Like Hannah Barry and perhaps reflecting her French/Argentine background Bellemur’s nose for new art is decidedly international. The current exhibition at CAG features six artists from six different countries, spanning the globe from Mexico to Russia.
I spoke to Patricia Chamberlain, Britain’s representative via Coventry, at the exhibition. Chamberlain’s work includes a large multi-coloured oil painting and a series of smaller black and white etchings, all strongly geometric with a touch of Russian constructivism about them.
Chamberlain says a lot of her work relates to “the management and control of space and land”. I became hypnotised by a row of five etchings which use a bullseye as their central motif and gradually become more complex, at least if viewed from left to right in Latin alphabet style. The bullseye expands, adding more rings like a tree growing and becoming scarified, criss-crossed by different shape and patterns. To me it looked like the results of a medical test, a symbolic print out of what happens when we read, our eye moving across the page and drawing in ideas from the text, a jostle of fact and opinion.
In one of those ‘pin the tail on the donkey blindfold’ moments which often happen when abstract art is discussed Chamberlain told me that her bullseye series actually grew out of her fascination with the “construction and deconstruction of tunnels” between the Gaza Strip and Egypt. The bullseye/tunnel represents a whole underground economy that waxes and wanes according to the politics played out at ground level – the shaping of space by ideology.
Dominating the wall facing Chamberlain’s etchings is ‘Model’, a triptych by Russian artist Robert Nizamov. The paintings are Impressionist in style, the paint mostly applied is short daubs like brightly coloured tadpoles. From this mosaic the ‘model’ in each picture emerges. Influenced by Andrew Graham Dixon’s series on Russian art I decided each model woman represented a different era of Russian history, moving from a woman with the large eyes and steady gaze found in icons (see above) to a red haired flapper via an eighteenth century-type figure with a powdered wig. There is a nice contrast between the shadowy face of the icon woman and the flapper who seems to be entirely a creature of light, the paint in this picture sometimes breaking up to reveal trickles of white canvas so she seems to be lit up from behind.
Other pieces in this small exhibition include a sculpture by Canadian Ken Macklin and pictures created by applying oil paint to magnetic foam by Mexican painter Francisco Agraz. Henriette Sonne, born in Denmark and living in Norway, taps into the British love of a bargain with ‘Buy two and get one half price’, a series of small square canvases arranged rather appropriately like the number pads on a calculator. In the centre of each canvas, just where your fingers would hit a keypad and wear away the numbers, is a mangled dollar bill, folded, twisted and crumpled like financial origami.
This very international exhibition will run at CAG until 21st May. If you visit and want to find out more about any of the featured artists there is a good chance you will be able to speak to Amandine Mocholi, the gallery’s Assistant Director who helped to put this exhibition together and ensure a lot of the pieces made it to London from halfway round the world.

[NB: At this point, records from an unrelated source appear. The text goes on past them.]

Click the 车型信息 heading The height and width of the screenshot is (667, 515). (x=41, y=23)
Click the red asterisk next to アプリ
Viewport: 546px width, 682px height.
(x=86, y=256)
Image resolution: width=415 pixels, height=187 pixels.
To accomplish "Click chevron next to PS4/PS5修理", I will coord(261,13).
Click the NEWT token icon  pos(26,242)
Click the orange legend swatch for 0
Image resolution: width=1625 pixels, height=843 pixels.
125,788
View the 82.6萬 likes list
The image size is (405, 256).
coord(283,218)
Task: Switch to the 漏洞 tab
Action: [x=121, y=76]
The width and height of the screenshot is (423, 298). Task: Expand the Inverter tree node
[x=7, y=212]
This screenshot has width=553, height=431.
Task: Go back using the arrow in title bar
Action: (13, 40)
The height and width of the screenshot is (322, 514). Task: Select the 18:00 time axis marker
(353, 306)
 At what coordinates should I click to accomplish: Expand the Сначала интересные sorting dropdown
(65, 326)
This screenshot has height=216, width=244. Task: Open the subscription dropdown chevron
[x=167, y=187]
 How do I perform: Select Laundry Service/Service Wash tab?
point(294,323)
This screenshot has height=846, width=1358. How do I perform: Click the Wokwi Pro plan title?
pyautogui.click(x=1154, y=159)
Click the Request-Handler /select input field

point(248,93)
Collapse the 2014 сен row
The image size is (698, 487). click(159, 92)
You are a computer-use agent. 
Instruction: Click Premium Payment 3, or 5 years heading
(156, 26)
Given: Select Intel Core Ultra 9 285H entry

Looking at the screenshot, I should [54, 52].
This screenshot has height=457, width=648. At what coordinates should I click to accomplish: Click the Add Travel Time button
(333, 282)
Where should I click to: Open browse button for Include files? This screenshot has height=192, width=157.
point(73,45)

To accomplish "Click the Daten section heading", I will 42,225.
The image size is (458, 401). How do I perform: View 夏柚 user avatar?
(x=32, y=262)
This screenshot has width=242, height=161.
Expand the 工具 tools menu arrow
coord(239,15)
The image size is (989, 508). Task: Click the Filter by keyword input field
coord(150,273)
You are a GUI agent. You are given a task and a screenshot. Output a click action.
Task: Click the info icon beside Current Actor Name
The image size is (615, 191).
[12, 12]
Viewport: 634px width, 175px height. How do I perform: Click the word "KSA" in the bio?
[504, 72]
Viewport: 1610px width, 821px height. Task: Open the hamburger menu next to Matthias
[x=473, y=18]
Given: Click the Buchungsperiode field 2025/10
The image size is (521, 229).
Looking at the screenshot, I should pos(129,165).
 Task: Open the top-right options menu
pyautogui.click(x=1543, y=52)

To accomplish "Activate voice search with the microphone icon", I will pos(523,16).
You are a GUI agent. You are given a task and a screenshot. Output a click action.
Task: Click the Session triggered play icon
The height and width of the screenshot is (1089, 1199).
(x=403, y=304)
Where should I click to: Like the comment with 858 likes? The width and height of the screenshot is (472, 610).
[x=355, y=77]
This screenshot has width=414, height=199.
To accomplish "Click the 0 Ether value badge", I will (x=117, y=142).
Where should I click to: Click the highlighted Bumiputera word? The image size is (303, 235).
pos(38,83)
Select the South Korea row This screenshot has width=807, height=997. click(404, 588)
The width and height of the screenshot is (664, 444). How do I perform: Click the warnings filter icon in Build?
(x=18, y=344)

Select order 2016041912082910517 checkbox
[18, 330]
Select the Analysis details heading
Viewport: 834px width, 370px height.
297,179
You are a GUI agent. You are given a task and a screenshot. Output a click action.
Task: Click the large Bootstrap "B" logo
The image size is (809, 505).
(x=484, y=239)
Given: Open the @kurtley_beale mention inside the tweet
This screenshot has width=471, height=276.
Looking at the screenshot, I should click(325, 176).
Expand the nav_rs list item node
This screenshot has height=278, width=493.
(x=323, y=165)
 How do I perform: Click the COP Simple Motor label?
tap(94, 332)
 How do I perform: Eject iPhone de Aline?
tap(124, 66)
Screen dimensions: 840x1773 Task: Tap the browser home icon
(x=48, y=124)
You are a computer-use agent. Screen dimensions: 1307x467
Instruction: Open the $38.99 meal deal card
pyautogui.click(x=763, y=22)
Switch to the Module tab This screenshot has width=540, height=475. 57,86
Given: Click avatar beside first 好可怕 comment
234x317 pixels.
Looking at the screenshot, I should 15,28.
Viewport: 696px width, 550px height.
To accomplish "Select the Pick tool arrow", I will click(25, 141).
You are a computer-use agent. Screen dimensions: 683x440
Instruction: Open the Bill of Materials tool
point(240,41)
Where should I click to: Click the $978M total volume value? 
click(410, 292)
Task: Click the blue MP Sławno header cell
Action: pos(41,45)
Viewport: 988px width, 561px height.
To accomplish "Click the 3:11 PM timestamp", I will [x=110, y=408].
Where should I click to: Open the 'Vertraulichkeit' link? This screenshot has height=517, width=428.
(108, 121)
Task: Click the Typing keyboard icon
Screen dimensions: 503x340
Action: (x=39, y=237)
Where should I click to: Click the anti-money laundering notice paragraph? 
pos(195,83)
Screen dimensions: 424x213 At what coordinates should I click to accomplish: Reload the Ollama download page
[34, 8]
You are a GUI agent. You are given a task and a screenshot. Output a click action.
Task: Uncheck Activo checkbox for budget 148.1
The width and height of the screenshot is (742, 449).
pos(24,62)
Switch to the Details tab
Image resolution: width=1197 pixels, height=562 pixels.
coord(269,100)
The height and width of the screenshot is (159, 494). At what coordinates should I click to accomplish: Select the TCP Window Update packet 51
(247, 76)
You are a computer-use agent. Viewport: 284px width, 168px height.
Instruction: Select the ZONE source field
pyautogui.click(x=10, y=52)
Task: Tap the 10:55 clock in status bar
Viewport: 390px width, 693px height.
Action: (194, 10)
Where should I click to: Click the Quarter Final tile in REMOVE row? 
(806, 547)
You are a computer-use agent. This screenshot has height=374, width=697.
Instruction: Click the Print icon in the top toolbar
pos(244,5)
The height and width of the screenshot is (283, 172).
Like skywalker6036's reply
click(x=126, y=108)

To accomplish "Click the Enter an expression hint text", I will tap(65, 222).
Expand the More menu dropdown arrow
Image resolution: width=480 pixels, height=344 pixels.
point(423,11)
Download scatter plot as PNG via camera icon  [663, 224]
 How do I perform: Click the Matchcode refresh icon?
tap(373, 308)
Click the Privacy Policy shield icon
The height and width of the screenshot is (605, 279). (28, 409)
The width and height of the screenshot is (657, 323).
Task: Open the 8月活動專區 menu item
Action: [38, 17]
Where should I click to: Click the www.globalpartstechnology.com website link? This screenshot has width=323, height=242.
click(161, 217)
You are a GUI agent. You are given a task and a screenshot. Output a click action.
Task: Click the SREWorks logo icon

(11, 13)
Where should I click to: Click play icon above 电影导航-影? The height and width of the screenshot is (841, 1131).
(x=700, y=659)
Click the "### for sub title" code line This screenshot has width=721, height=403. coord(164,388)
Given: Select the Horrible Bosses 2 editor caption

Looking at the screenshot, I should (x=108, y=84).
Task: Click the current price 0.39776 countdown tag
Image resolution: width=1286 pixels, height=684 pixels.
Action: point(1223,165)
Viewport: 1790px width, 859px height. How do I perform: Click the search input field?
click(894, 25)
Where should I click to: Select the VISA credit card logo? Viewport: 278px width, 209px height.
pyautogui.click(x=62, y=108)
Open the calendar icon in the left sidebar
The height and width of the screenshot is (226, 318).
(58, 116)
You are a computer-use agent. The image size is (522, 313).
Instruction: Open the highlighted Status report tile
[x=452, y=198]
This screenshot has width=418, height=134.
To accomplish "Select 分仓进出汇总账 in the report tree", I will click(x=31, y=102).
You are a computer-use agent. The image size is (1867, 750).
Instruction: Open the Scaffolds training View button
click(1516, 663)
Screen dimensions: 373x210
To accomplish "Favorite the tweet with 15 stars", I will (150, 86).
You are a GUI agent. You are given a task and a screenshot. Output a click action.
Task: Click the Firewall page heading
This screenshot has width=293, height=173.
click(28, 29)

Image: Model by Robert Nizamov oil on canvas © Robert Nizamov







Camden Art Gallery
2 years ago
Dear Brigitte,
I am really impressed by the way you have understood and transcribe the special atmosphere and spirit of the gallery.
Your presentation of the artworks is very sensitive and truly depicts the artists’ intentions and feelings through their paintings.
With this particular perception you have about the things, environment and people, I am sure that you will succeed in your writer/ journalist career!